* [Text section]
○ ○ ○
⚠ Early Development
docflow is currently in early development. Architecture and interfaces may change.
docflow is a deterministic document pipeline for local archives.
It transforms raw documents (PDF, scans, OCR text) into structured, auditable records using a reproducible pipeline:
OCR → Heuristics → LLM Suggest → Human Approval → Apply
The system is designed for forensic traceability, reproducibility, and controlled automation, not for autonomous AI classification.
docflow runs locally, produces append-only audit logs, and requires explicit human approval before archive modifications.
+----------------+
| Documents |
+--------+-------+
|
v
+------+------+
| OCR |
+------+------+
|
v
+------+------+
| Heuristics |
+------+------+
|
v
+------+------+
| LLM Suggest |
+------+------+
|
v
+------+------+
| Approval |
+------+------+
|
v
+------+------+
| Apply |
+-------------+
Each stage produces structured artifacts that can be inspected or audited.
- Deterministic document classification pipeline
- Optional LLM enrichment with validation
- Human approval gates before archive modifications
- Cryptographic traceability (file hashes & settings fingerprints)
- Append-only audit logs for all operations
- Local-first architecture (no cloud dependency)
Most document management tools prioritize convenience over traceability.
Files are automatically moved without clear reasoning, AI classifiers produce opaque results, and archives slowly become inconsistent over time.
docflow explores a different approach:
a deterministic processing pipeline where every decision is inspectable, reproducible, and bound to explicit configuration.
Instead of autonomous automation, the system emphasizes:
- deterministic heuristics
- optional AI assistance
- explicit configuration
- human approval gates
- complete audit logging
Automation is always subordinate to auditability.
docflow follows several architectural rules.
Heuristics produce the primary classification.
LLM suggestions are only optional enrichment and never override deterministic decisions.
Valid areas and document types are defined explicitly in YAML settings.
The system never guesses unknown categories.
File moves or archive modifications require explicit approval unless forced.
This prevents accidental archive corruption.
Each suggestion is bound to a settings_sha256 fingerprint.
Suggestions generated with different settings cannot be applied accidentally.
Every action is logged in append-only JSONL audit logs.
○ ○ ○
* [Problem A] In the docflow project description, what fingerprint is each suggestion bound to?
* [Problem B] Continue the docflow project description after its final sentence.
○ ○ ○
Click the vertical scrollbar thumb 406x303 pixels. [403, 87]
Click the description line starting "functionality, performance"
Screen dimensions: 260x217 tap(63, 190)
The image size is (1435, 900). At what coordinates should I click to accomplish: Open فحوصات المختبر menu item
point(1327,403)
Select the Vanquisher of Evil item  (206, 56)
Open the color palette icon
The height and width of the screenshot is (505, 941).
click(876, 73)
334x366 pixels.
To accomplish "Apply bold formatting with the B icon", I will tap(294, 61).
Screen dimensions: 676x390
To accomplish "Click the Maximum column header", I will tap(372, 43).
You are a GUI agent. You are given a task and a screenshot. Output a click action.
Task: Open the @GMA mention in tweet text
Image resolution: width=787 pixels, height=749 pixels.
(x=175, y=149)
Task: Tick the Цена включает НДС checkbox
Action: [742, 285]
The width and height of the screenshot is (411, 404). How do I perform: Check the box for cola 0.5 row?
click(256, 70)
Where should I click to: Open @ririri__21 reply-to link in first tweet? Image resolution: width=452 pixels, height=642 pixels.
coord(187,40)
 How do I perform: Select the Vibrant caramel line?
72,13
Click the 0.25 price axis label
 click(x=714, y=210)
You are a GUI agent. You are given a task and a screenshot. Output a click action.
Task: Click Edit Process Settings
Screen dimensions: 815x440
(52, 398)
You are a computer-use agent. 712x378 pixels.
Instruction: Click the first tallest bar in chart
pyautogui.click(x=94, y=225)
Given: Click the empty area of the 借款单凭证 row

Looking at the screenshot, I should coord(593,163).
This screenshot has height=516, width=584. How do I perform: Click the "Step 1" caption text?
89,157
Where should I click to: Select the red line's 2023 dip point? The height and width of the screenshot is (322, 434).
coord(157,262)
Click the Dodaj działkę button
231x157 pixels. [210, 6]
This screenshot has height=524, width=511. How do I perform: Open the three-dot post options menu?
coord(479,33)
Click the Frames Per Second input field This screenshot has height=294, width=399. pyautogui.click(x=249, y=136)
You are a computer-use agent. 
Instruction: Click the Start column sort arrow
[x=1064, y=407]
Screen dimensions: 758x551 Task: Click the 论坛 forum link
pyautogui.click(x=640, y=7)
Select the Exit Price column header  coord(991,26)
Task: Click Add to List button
○ ○ ○
* [Result A] A settings_sha256 fingerprint.

* [Result B]
Logs include:
- file hashes
- applied settings hash
- decision state
- timestamps
docflow is currently under active development.
Installation instructions will be added once the CLI stabilizes.
git clone https://github.com/AURENYX-Lab/docflow
cd docflow
uv sync
uv run pytestgit clone https://github.com/AURENYX-Lab/docflow
cd docflow
pip install -e .
pip install pytest
pytestTypical workflow:
docflow ocr inbox/
Runs OCR on documents inside inbox/.
Outputs extracted text files and OCR metadata.
docflow suggest inbox/
Runs heuristics and optional LLM suggestions.
Produces structured suggestion files.
Human inspection of generated suggestions.
Invalid or uncertain results can be corrected manually.
docflow apply suggestions/
Moves files to archive locations, generates Obsidian notes, and writes audit logs.
docflow is structured as a deterministic pipeline.
Key design decisions:
- Pydantic models define runtime truth
- JSON schemas are derived from models
- settings_sha256 binds suggestions to configuration
- Heuristics dominate classification
- LLM output is validated, never trusted blindly
See ARCHITECTURE.md for full details.
docflow uses YAML configuration files validated by Pydantic.
Example:
settings/
├── categories.yaml
├── doctypes.yaml
└── pipeline.yaml
The configuration defines:
- valid archive areas
- document types
- heuristic rules
- pipeline behavior
Configuration changes change the settings_sha256 fingerprint.
This guarantees that suggestions are always linked to the exact configuration used to generate them.
docflow is currently in early development.
The focus is on:
- deterministic pipeline design
- strict contracts
- reproducible processing
- audit-safe file operations
Core architecture is still evolving.